5. The following exhibits were stipulated into evidence:
a. Stipulated Exhibit #1, Pre-Trial Agreement, as modified and initialed by the parties.
b. Stipulated Exhibit #2, Plaintiff's medical records.
c. Stipulated Exhibit #3, Industrial Commission Forms.
d. Stipulated Exhibit #4, Defendant's answers to discovery.
6. The issues before the Commission are whether plaintiff contracted a compensable occupational disease on December 25, 2005 and, if so, to what benefits is plaintiff entitled; and whether plaintiff sustained an injury by accident on July 26, 2007 and, if so, to what benefits is plaintiff entitled.
*********** Based upon the competent evidence of the record herein, the Full Commission makes the following:
FINDINGS OF FACT 1. At the time of the alleged injuries, plaintiff was employed with defendant-employer *Page 3 as a truck driver/asphalt worker.
2. Plaintiff's duties included truck driving, picking up dead animals off the road, doing asphalt patchwork and laying asphalt.
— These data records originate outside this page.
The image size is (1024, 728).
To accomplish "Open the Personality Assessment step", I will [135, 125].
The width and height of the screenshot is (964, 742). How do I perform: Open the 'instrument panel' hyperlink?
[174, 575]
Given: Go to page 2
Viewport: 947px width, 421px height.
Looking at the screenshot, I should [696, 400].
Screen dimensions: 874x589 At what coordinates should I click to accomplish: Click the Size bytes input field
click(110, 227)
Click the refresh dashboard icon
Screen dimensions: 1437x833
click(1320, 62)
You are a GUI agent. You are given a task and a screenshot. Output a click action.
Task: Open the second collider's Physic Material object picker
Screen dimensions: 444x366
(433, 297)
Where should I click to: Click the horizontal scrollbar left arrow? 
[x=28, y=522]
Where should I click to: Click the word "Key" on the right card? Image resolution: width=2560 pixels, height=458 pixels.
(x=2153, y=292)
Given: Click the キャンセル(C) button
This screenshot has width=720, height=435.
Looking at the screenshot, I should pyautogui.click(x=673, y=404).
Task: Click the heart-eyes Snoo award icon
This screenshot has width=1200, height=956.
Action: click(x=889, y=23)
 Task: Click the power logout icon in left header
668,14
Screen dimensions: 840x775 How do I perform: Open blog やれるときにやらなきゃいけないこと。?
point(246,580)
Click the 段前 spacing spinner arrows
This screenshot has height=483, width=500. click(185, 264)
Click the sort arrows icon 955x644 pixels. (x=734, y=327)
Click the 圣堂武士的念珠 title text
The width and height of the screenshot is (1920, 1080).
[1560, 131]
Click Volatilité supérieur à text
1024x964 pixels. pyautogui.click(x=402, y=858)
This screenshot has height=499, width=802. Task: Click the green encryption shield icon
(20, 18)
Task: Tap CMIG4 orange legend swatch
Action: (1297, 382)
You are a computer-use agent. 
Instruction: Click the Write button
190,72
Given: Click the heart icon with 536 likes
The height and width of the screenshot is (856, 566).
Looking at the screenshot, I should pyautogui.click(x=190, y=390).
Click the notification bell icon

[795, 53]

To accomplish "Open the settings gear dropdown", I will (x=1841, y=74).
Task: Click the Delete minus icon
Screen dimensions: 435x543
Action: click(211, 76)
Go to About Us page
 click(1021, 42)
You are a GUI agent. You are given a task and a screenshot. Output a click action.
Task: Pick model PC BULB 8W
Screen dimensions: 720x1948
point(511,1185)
His duties were split in half between driving a truck and asphalt work.
3. Plaintiff filed a Form 18 dated November 28, 2007 reporting an injury date of December 25, 2005. Defendant denied this claim on a Form 61 dated December 13, 2007. This claim is I.C. No. 827126.
4. Plaintiff also filed a Form 18 reporting a second date of injury of July 26, 2007, when he passed out as a result of asphalt fumes and heat. Defendant denied this claim on a Form 61 dated August 10, 2007. This claim is I.C. No. 790767.
5. Plaintiff began having breathing problems and first sought treatment for his breathing problems on December 25, 2005. Plaintiff presented to the Emergency Room at Craven Regional Medical Center where his chief complaint was chest pain with shortness of breath.
6. A chest CT scan taken on December 25, 2005, revealed that plaintiff had occasional small bullae in both lungs consistent with chronic obstructive pulmonary disorder (COPD).
7. Plaintiff returned to Craven Regional Medical Center on December 28, 2005. Plaintiff continued to smoke a half pack of cigarettes a day. He was admitted to the hospital as a result of shortness of breath and reactive airway disease.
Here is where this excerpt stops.